Alphabet’s Google may be forced to sell a portion of its profitable ad tech division to resolve anti-competitive concerns, EU authorities warned on Wednesday, threatening the corporation with its toughest regulatory penalty yet.
Image@credit: Reuters
The European Commission laid out its claims against Google in a statement of objections two years after initiating an inquiry into practices such as favoring its advertising services, which may result in a punishment of up to 10% of Google’s annual worldwide revenue.
The stakes are greater for Google in its new battle with authorities since it involves the company’s greatest income generator, with advertising accounting for 79% of total revenue last year.
Its advertising income in 2022, comprising search services, Gmail, Google Play, Google Maps, YouTube advertisements, Google Ad Manager, AdMob, and AdSense, was $224.5 billion.
Google will have many months to react to the accusation. It may also request a confidential hearing before top Commission antitrust authorities and their national equivalents before the EU delivers a judgment, which might take a year or more. The corporation may also settle by providing greater remedies than originally offered.
According to EU antitrust commissioner Margrethe Vestager, Google may have to sell a portion of its ad-tech business since a behavioral remedy is unlikely to curb the anticompetitive practices.
Vestager said that investigations into Google’s implementation of a privacy sandbox set of tools to restrict third-party cookies on its Chrome browser, as well as its decision to cease making the advertising identification visible to third parties on Android handsets, will continue.
She said that the EU has worked closely with competition authorities in the United States and the United Kingdom.
The accusation was welcomed by the European Publishers Council, which complained to the Commission last year.

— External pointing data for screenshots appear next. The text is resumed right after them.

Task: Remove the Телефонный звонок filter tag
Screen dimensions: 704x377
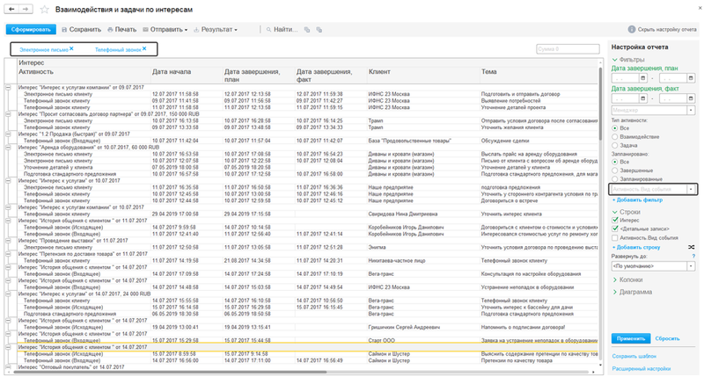Action: point(144,49)
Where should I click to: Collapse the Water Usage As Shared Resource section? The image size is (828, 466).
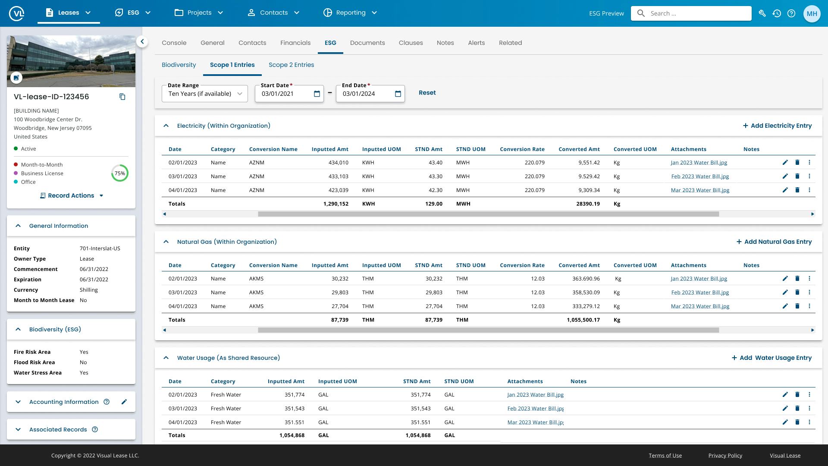click(166, 357)
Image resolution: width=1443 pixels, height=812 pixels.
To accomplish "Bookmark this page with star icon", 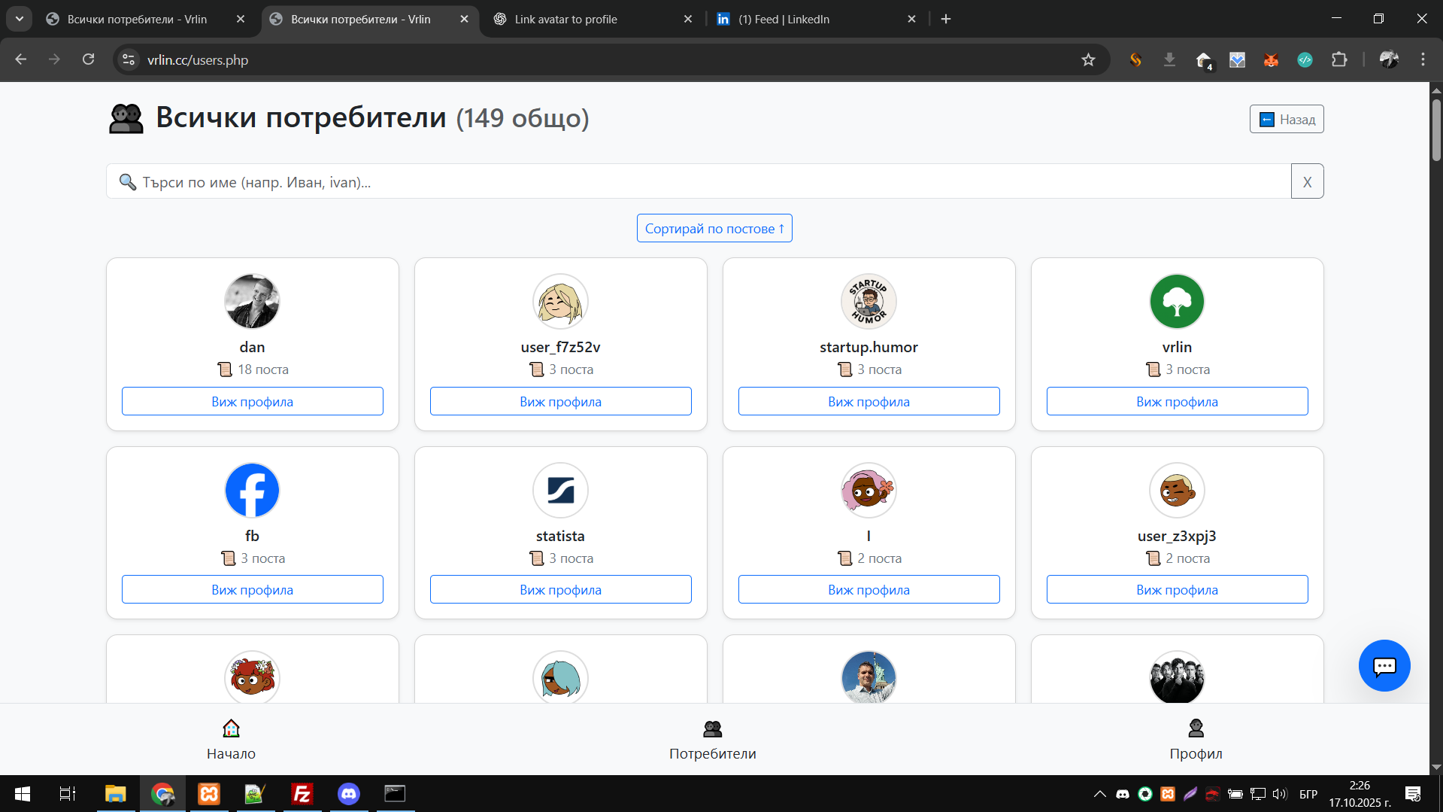I will (x=1087, y=59).
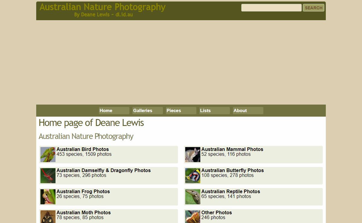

According to the Commission, Google prefers its online display advertising technology services over other advertising technology providers, advertisers, and online publishers.
It claimed that Google had abused its power since 2014 by preferring its ad exchange AdX in the ad selection auction conducted by its dominant publisher ad server DFP, as well as by favoring AdX in how its ad purchasing tools Google Ads and DV360 put bids on ad exchanges.
According to research company Insider Intelligence, Google is the world’s biggest digital advertising platform, accounting for 28% of worldwide ad revenue.
Google attempted to resolve the issue three months after the probe was launched, but authorities were irritated with the sluggish pace and lack of significant concessions, a source familiar with the subject previously told Reuters.